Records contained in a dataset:
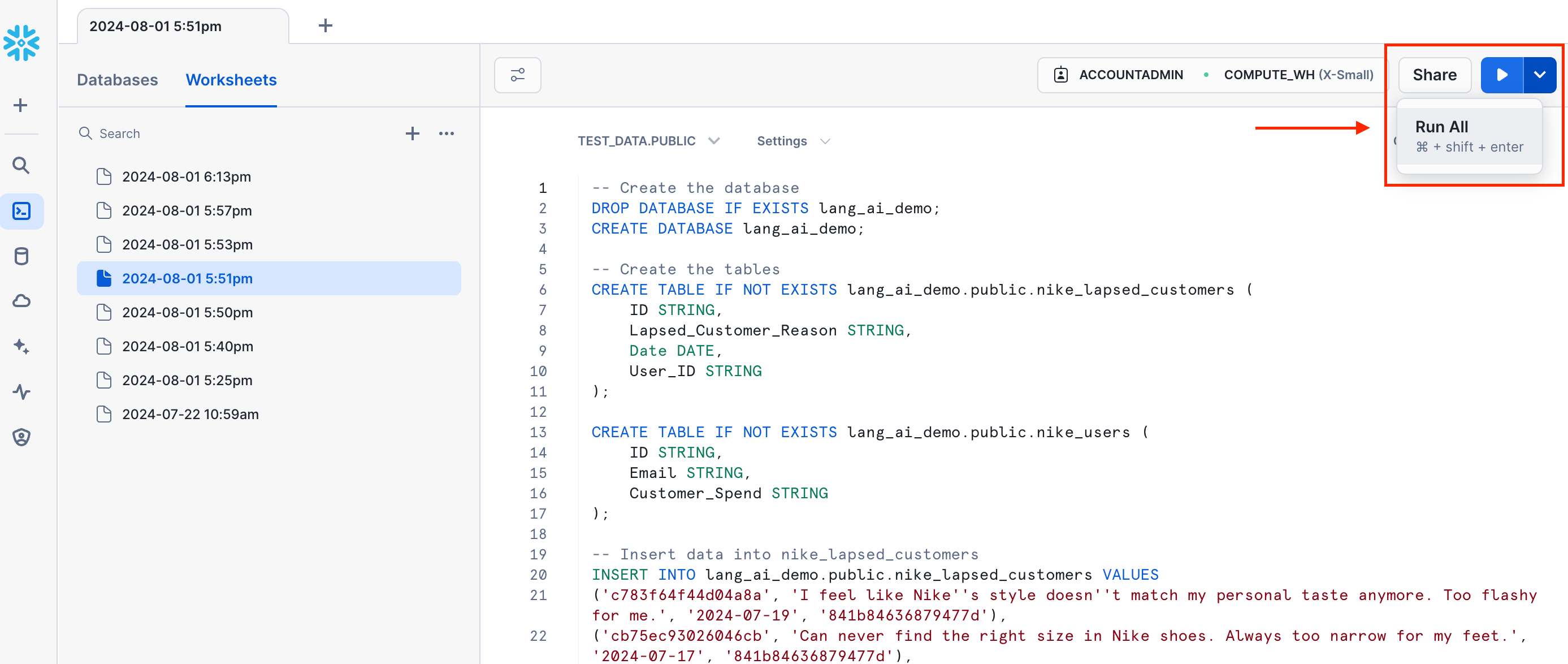Open the Data database cylinder icon

click(x=21, y=256)
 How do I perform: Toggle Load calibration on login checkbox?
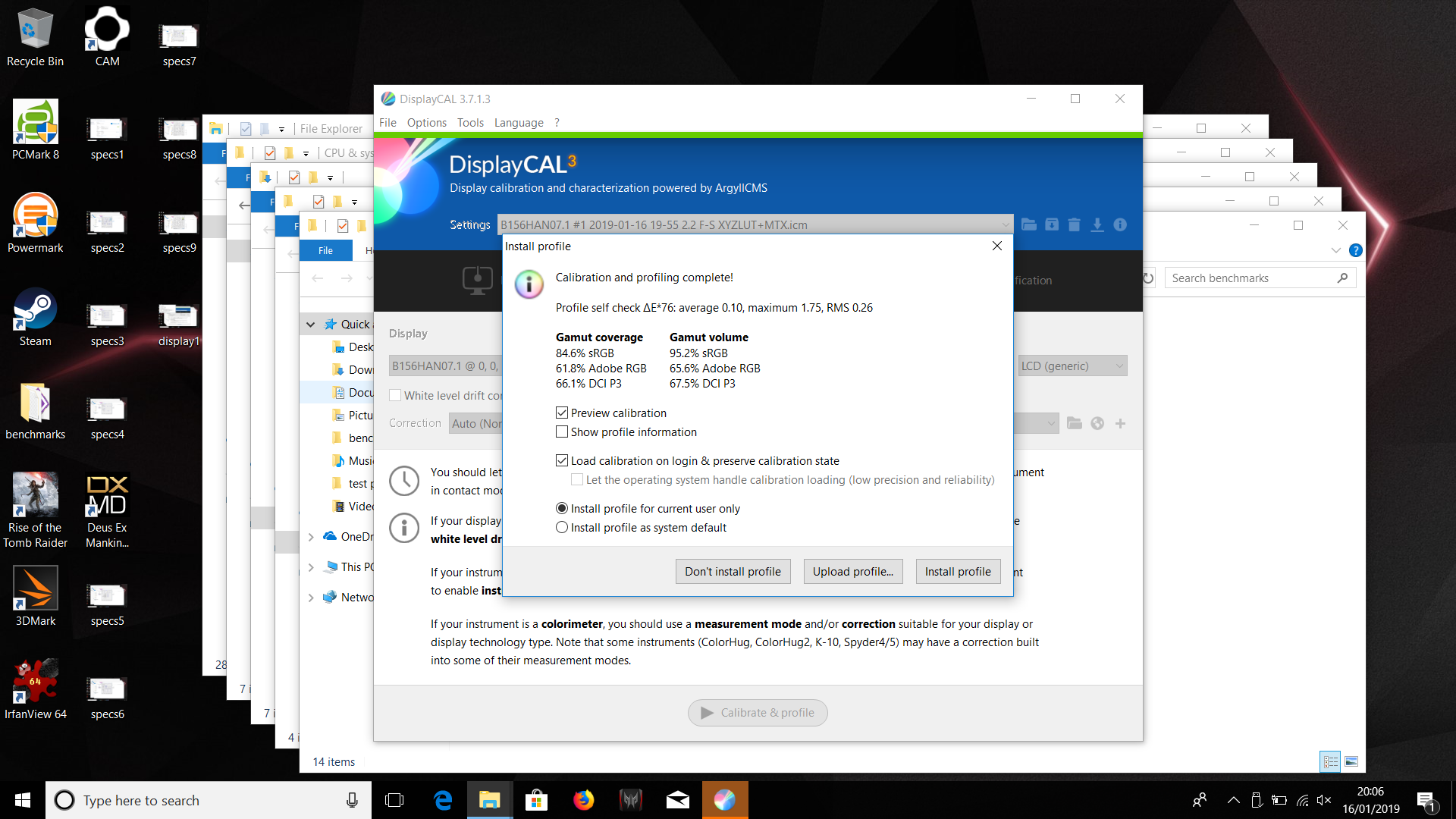point(562,460)
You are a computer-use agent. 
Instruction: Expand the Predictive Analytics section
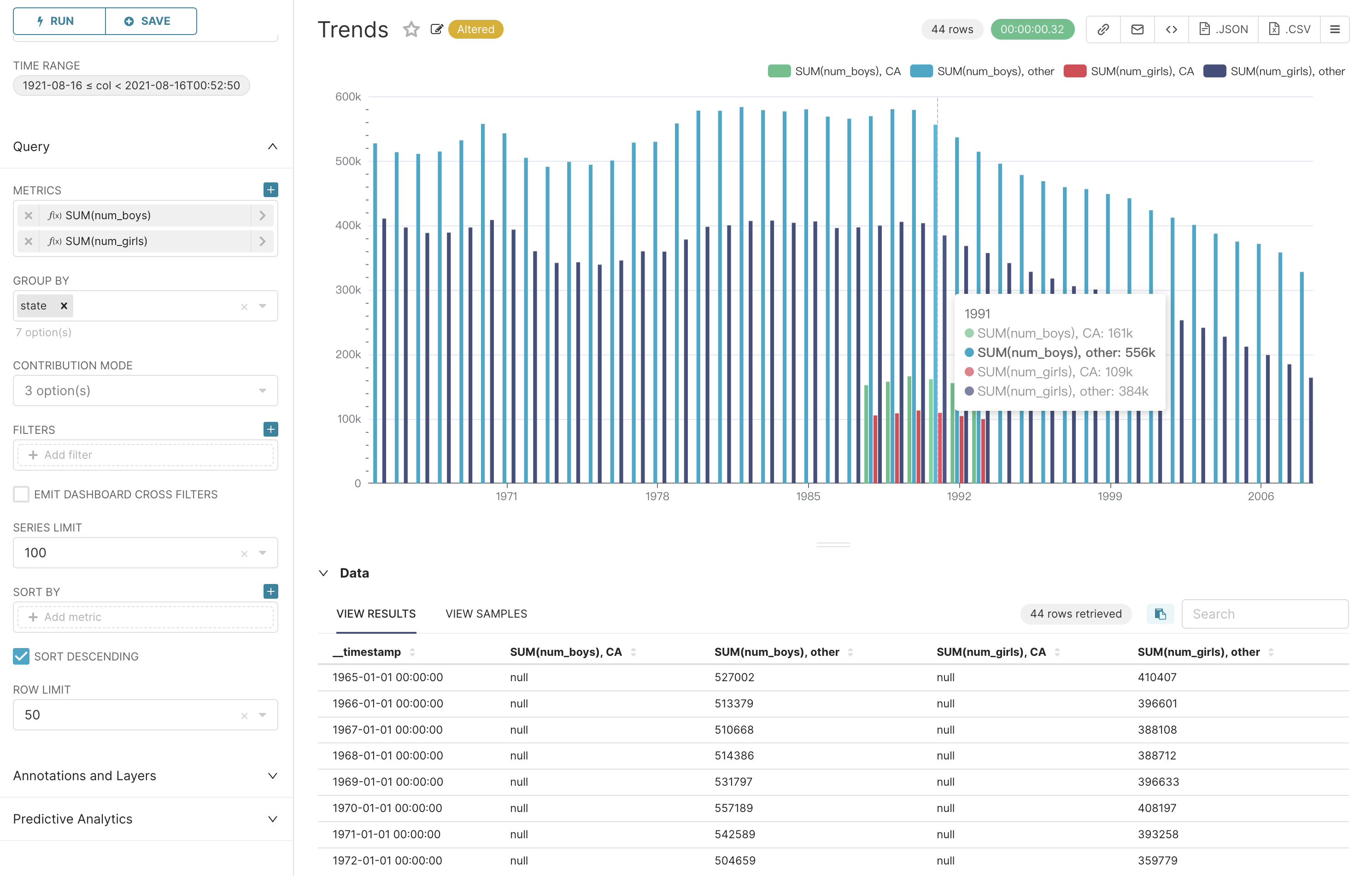point(273,818)
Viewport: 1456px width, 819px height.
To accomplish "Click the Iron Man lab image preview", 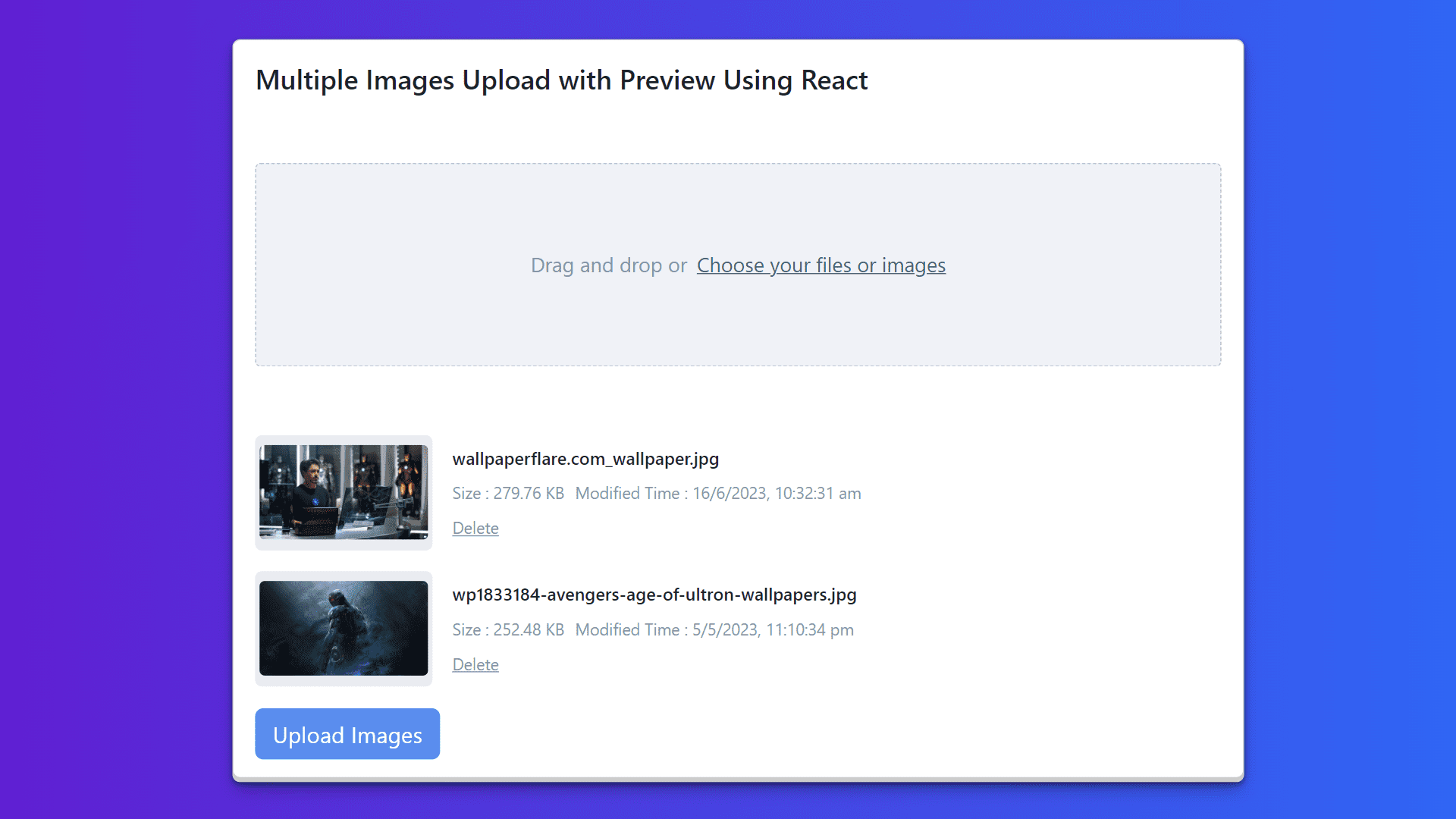I will (344, 493).
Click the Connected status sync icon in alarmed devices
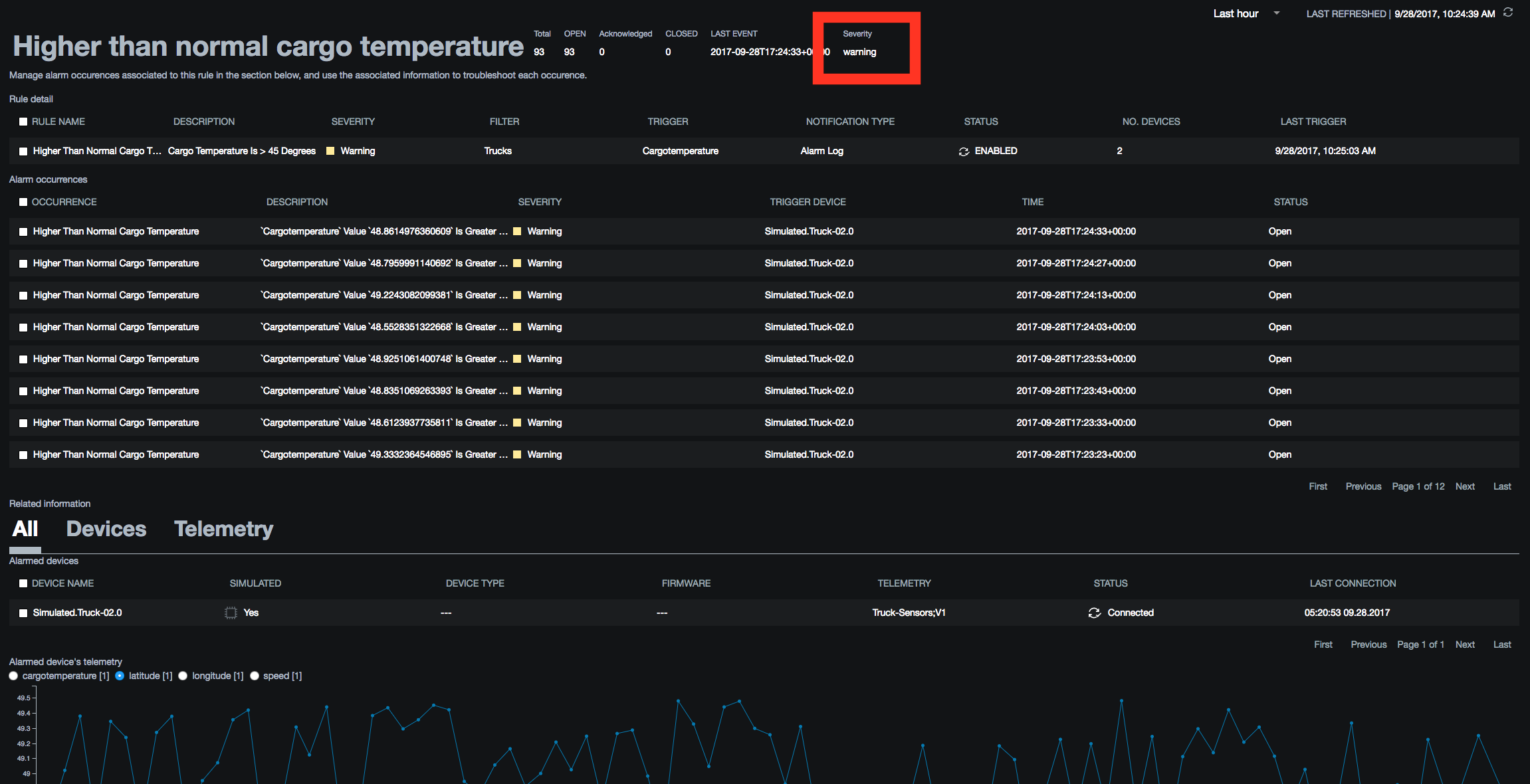The width and height of the screenshot is (1530, 784). click(x=1094, y=612)
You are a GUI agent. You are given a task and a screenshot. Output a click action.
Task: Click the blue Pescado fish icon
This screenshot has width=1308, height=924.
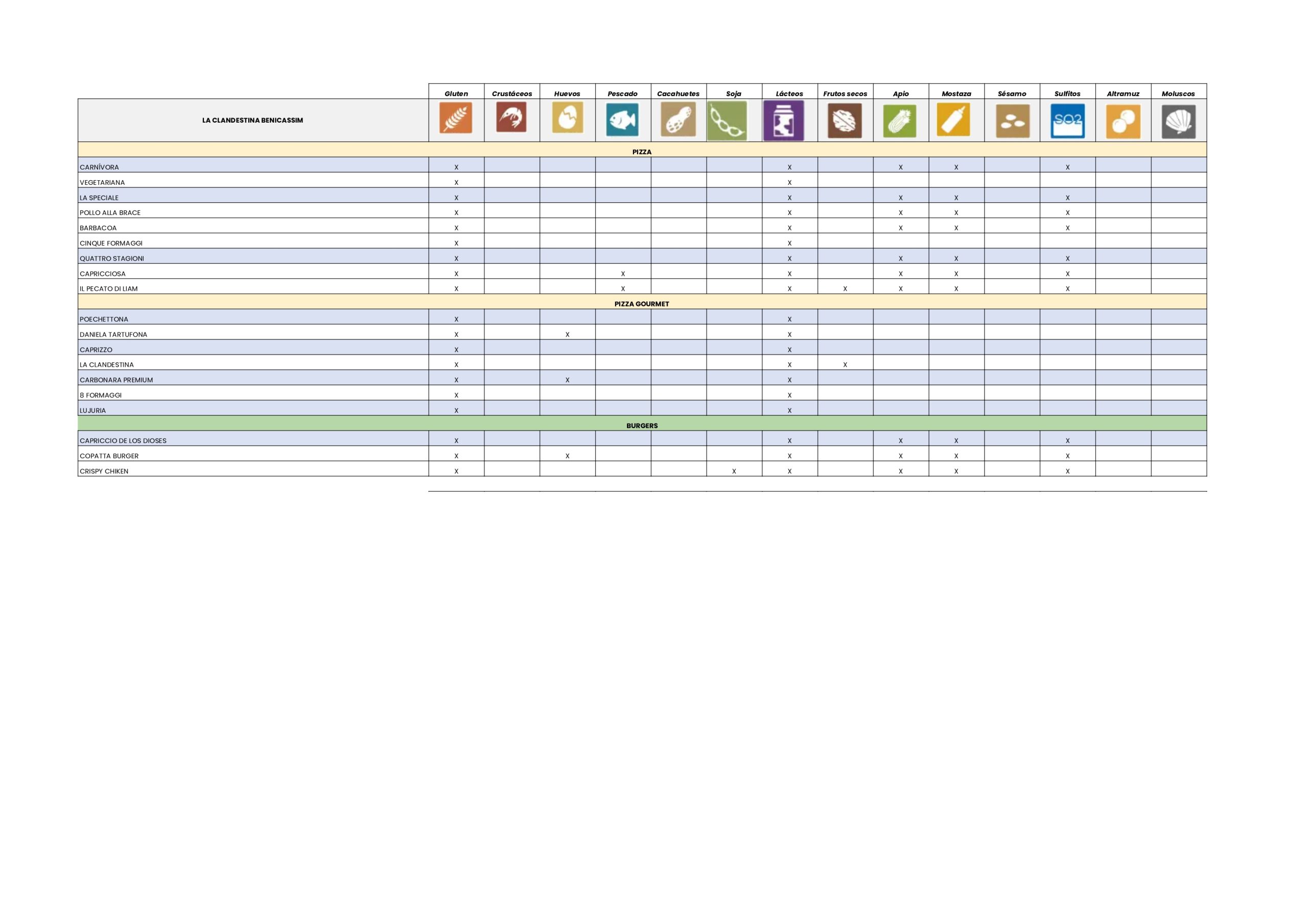pyautogui.click(x=622, y=120)
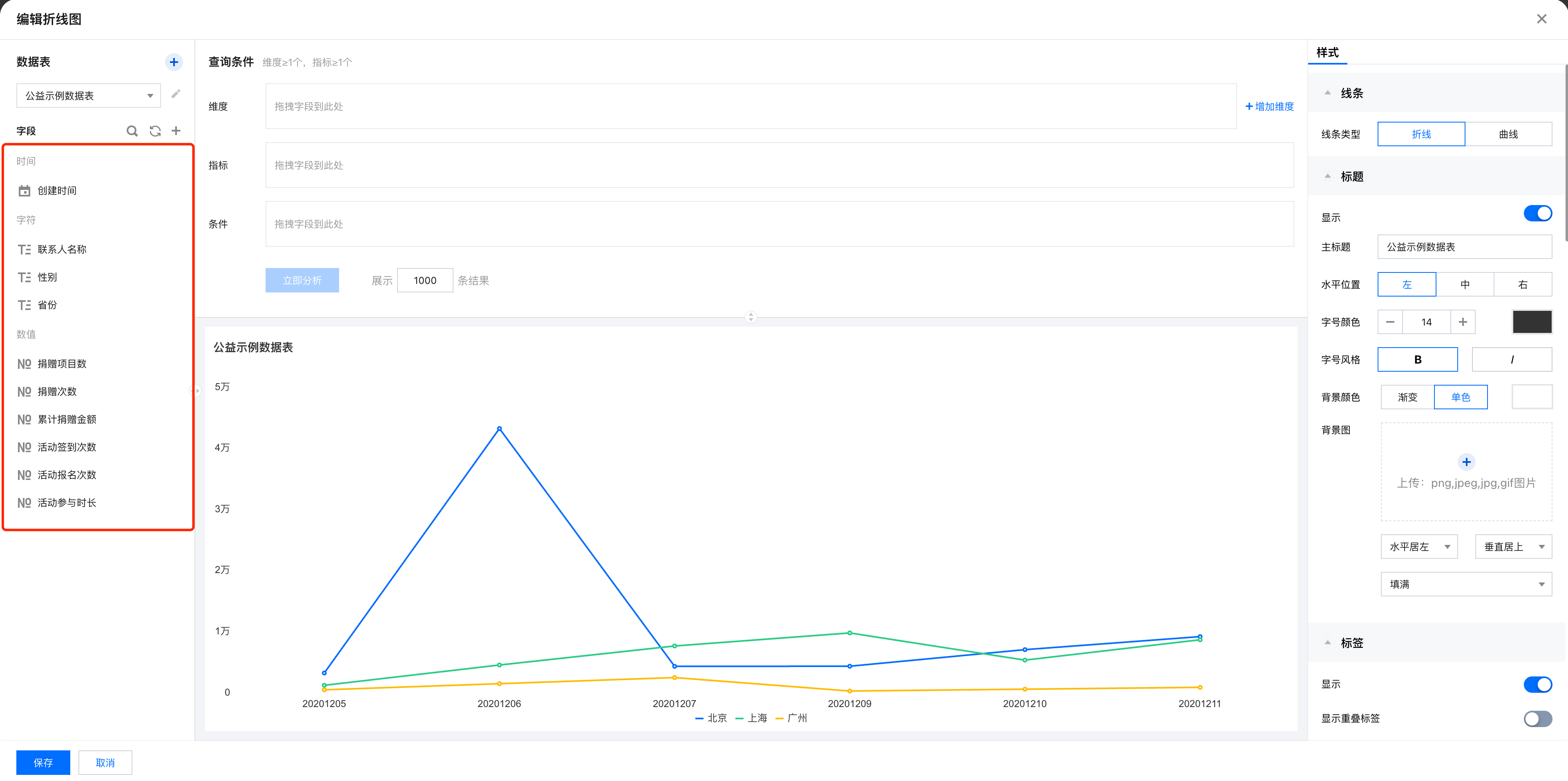1568x781 pixels.
Task: Open the dark title font color swatch
Action: (x=1532, y=322)
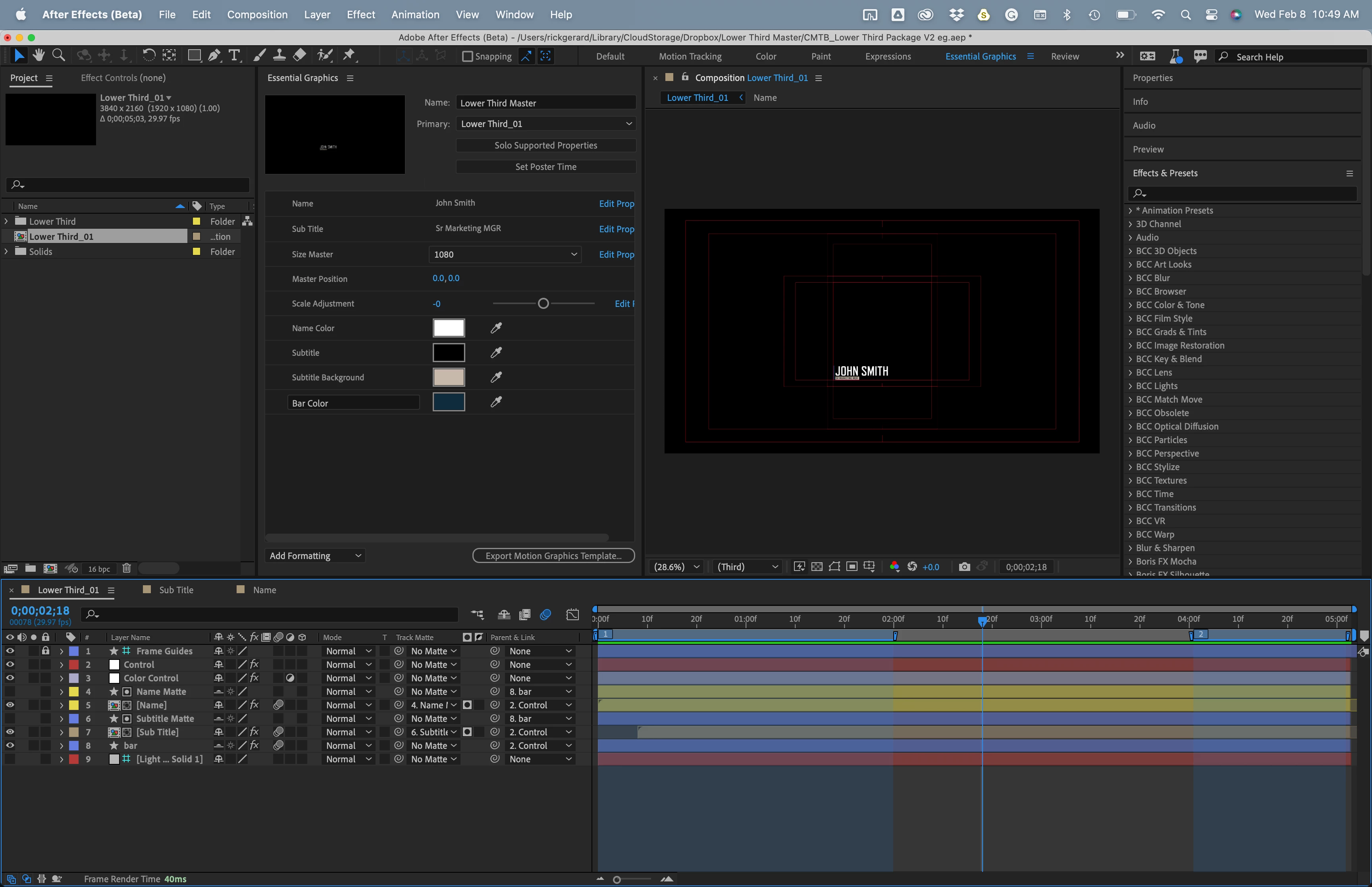Click the Lower Third Master name field
The image size is (1372, 887).
pyautogui.click(x=545, y=103)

- [DIRECTIONS FOR THIS TASK] With all pictures omitted, return exactly the lines from the one containing "Task: Click the blue Pescado fish icon" through the end of the entries above.

- [OUTPUT FOR THIS EXERCISE]
Task: Click the blue Pescado fish icon
This screenshot has width=1308, height=924.
pyautogui.click(x=622, y=120)
1568x781 pixels.
Task: Open the dark title font color swatch
Action: (x=1532, y=322)
Click the Lower Third Master name field
The image size is (1372, 887).
pyautogui.click(x=545, y=103)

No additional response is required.